Friday, 21 October 2011

Living in the Material World...

On my way to the National Media Museum to clock Martin Scorsese's biopic of George Harrison, I saw people by the War Memorial waving green black and red flags and chanting: "Gaddafi's dead! Gaddafi's dead!"

All things must pass. In the material world, the world of illusion in Krishna consciousness, tyrants are emanations of ignorance.

Splicing together talking heads, home movie clips and judiciously chosen TV and newsreel footage, Scorsese portrays Harrison's rise to fame and fortune and his subsequent struggle to reconcile his spiritual quest with his personal abundance of the material world's things.

The man who championed Eastern spirituality at a time when Indian restaurants were a comparative novelty in London suburbs and few had heard of Lysergicacid diethylamide or the Maharishi Mahesh Yogi, also mortgaged his mansion to pay for the allegedly blasphemous movie The Life of Brian: the man who bought a mansion in Surrey, organised the Concert for Bangladesh - following the war with West Pakistan and a series of natural disasters: the man who wanted out of the squabbling Beatles to go solo persuaded famous musical pals to join him in the ad hoc Travelling Wilburys.

I thought Scorsese explored these dichotomies pretty seamlessly; the four hours we were in the cinema flew by, as they do when you are enjoyably focused. Apart from some of Patti Boyd's romantic reminicenses - 'Layla was all about meeee! - the film certainly struck a chord, to paraphrase what the Maharishi told an earnestly inquiring David Frost in black and white - before the 1960s evolved into colour.

My first thought was that material security afforded Harrison world enough and time to devote to meditation at sunrise and gardening at midnight. No grudge there, though. The kid from Wavertree and Speke had earned what he had; he had taken the risks and made good.

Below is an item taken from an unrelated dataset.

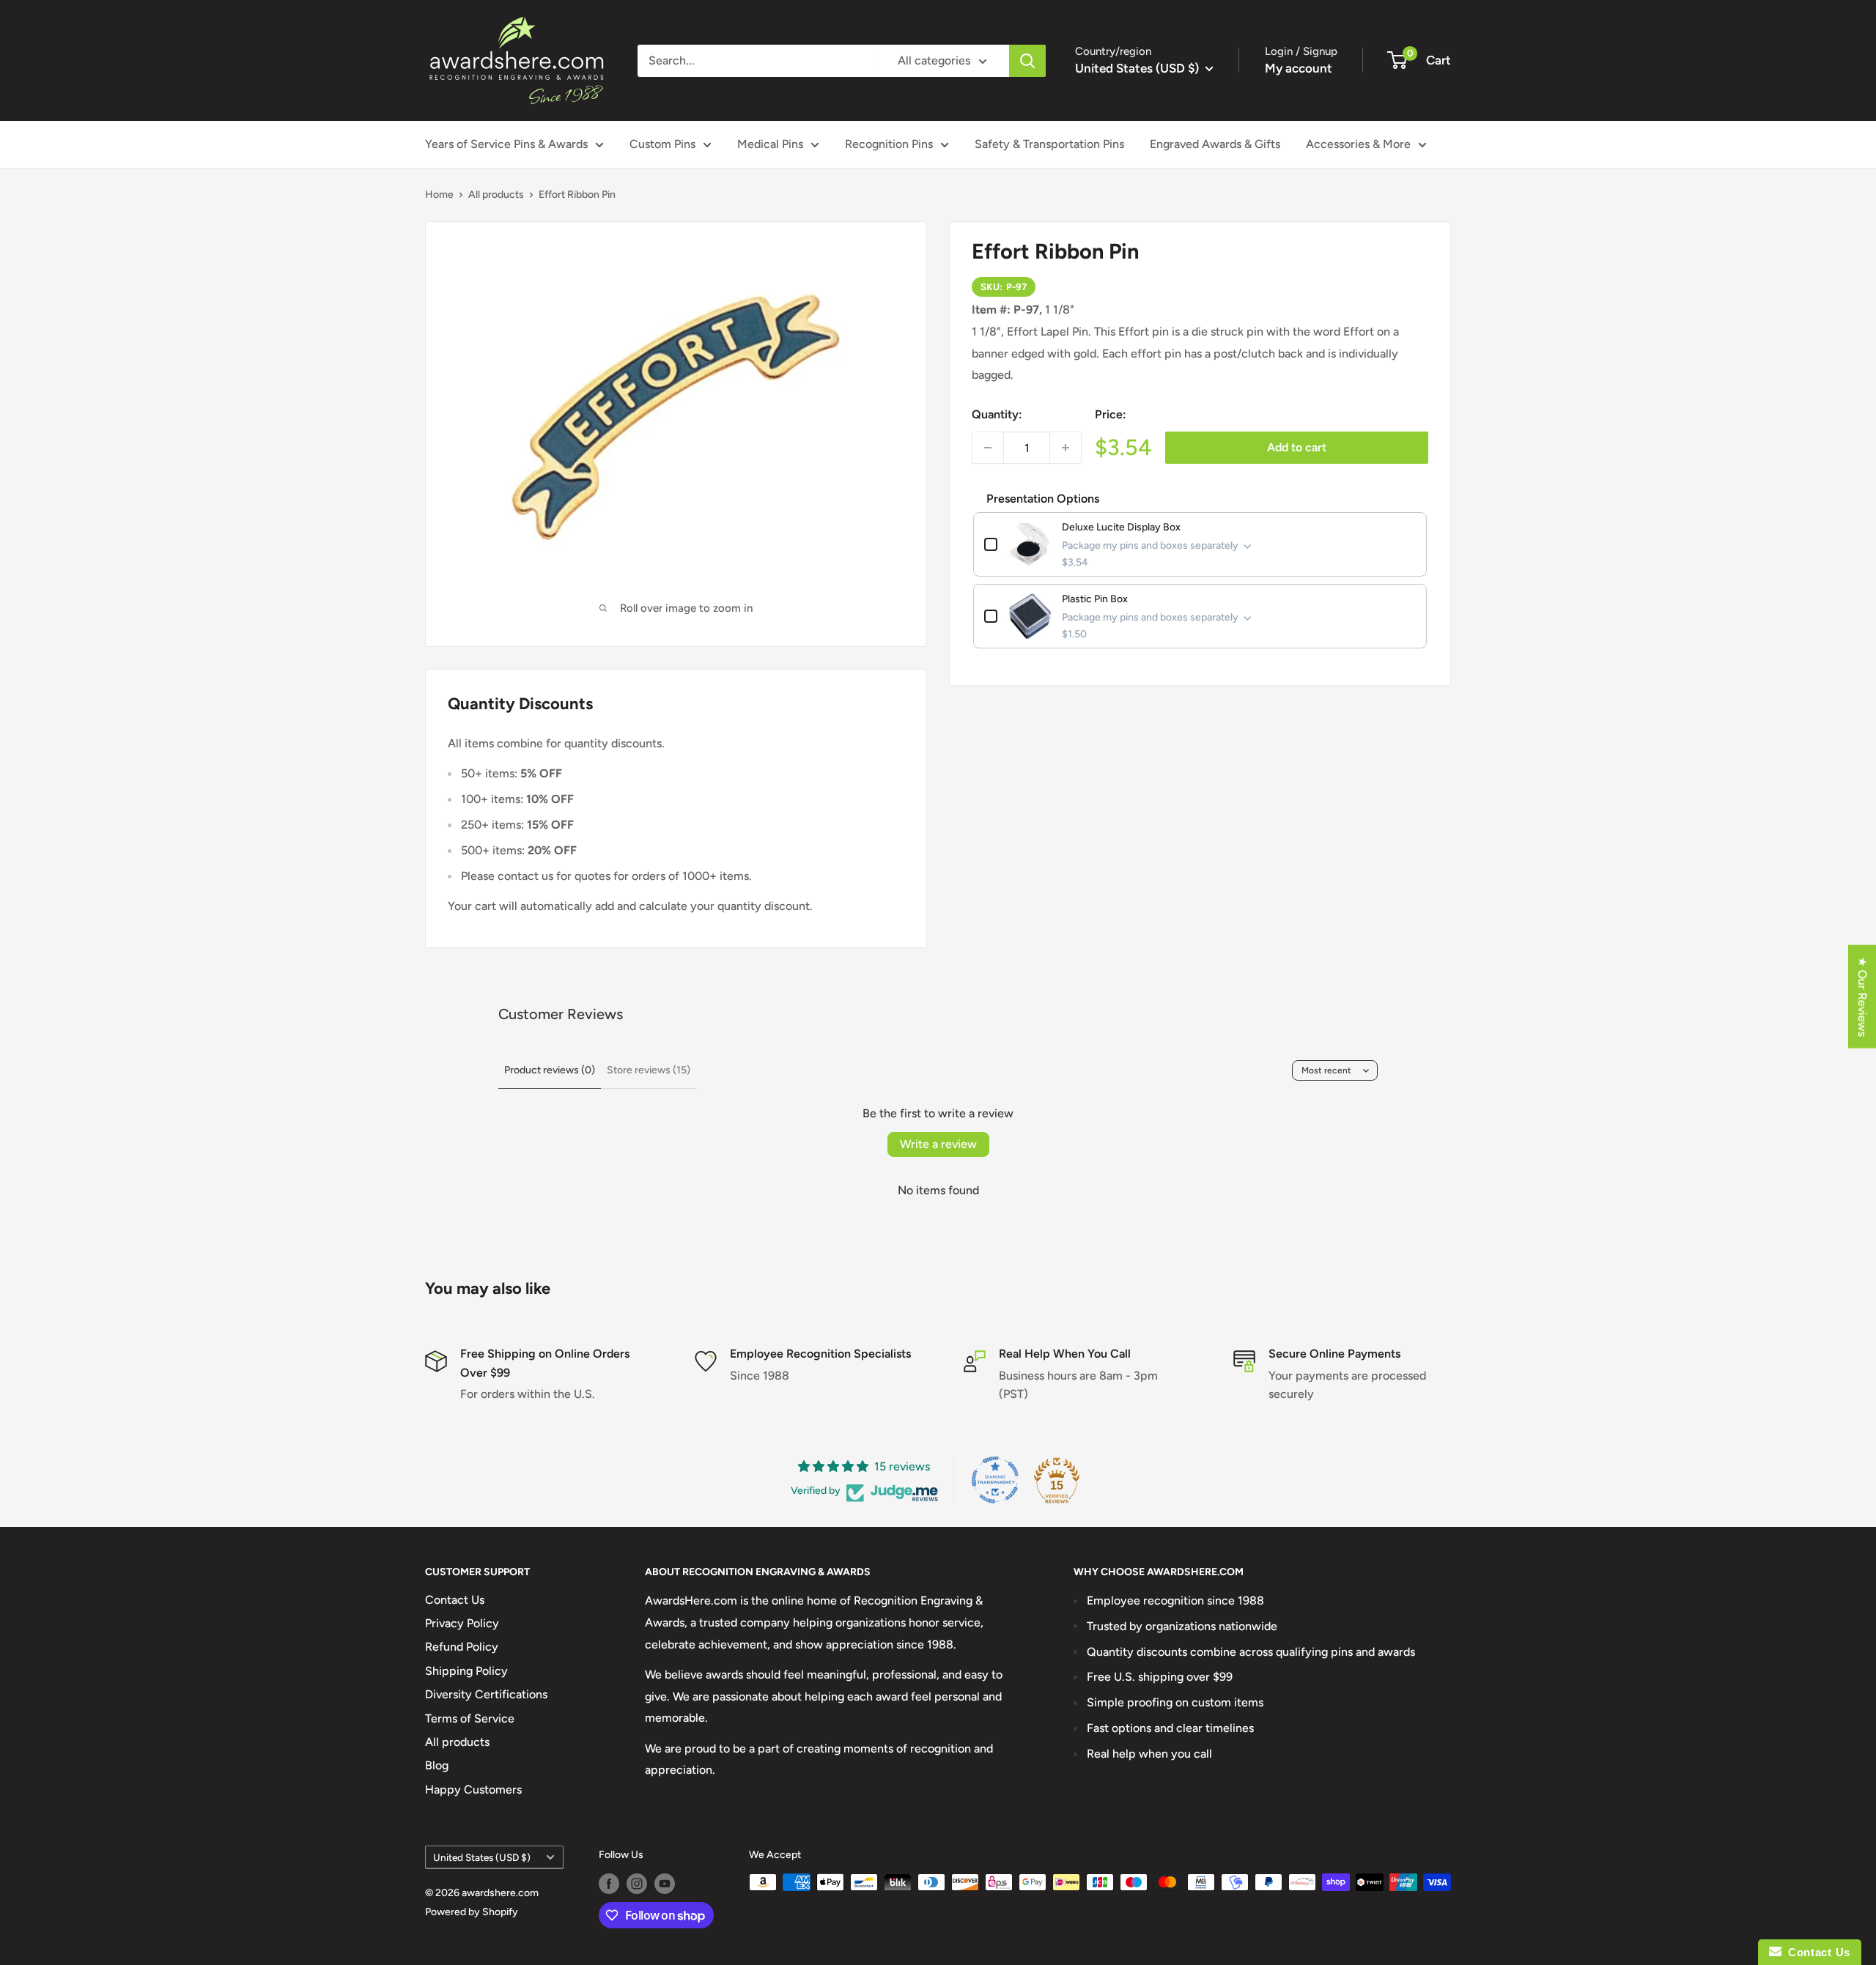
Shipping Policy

But my second thought was that The Beatles were only possible because the early 1960s were a time of low unemployment - about 300,000 when I started secondary school in 1960 - and high expectations. Within a few years of John, Paul, George and Ringo's return from Hamburg, young Brits were hitch-hiking all over the world. Some went in the hope of dope and a few easy lays in exotic places; some were prompted by the spirit of adventure; others went hoping for enlightenment.

My third thought was that the explosion of interest in the East - the sounds of the sitar and tabla, colourful kaftans, the aroma of joss sticks, Transcendental Meditation, Hare Krishna and all the rest - was not so much a rocket trip into the future but a float downstream to the past. All that Sergeant Pepper paraphenalia - the droopy moustaches, the long hair, the uniforms and Pablo Fanque's Fair - was not modern but Victorian. The Beatles unwittingly plugged the country back into the dreams of Empire and the love affair with India. The movement inward was also outward and expansive.

In backwater bookshops you could buy copies of the Bhagavad Gita and a wide range of world literature, philosophy and politics. The big book conglomerates had not rolled over these shops with their supermarket selling techniques: there was space for all and room to breathe. Conscription and capital punishment were abolished. University was still a place of self-discovery rather than a conveyer belt for the materially ambitious. With all its self-indulgence, egoism and political blundering, the Sixties was a golden time of opportunity - at least for those with the wit to cop on.

Highlights included Phil Spector in wig and make-up talking about the making of All Things Must Pass andThe Concert For Bangladesh - 'I had to go and get Dylan from his apartment'; footage of The Beatles doing their stuff and the Travelling Wilburys recording Handle With Care in Bob Dylan's garage; and Eric Clapton talking about John Lennon's suggestion that he join the Fab Four - at that time the Fab Three.

George Harrison had a lot of friends and knew many people in music, films and motor racing - Jackie Stewart, seemingly sitting in a chair with a neck support - said George's death had made the deepest impact on him. George Harrison, however, appeared to have no fear of dying or, as he put it, leaving his body. 'What would I miss? Apart from my son (Dhani) who needs a father, there's not much,' he said calmly. I supposed that his second wife Olivia was used to that. At the end she said when George died the room became suffused with light. 'You wouldn't need to turn on a light for your camera'.

As I went away from the cinema, I think I said a quiet thank you to George Harrison for the good things that he and the other three corners of the square known as The Beatles brought into being. On reflection I'd like to add another thank you very much - to Martin Scorsese.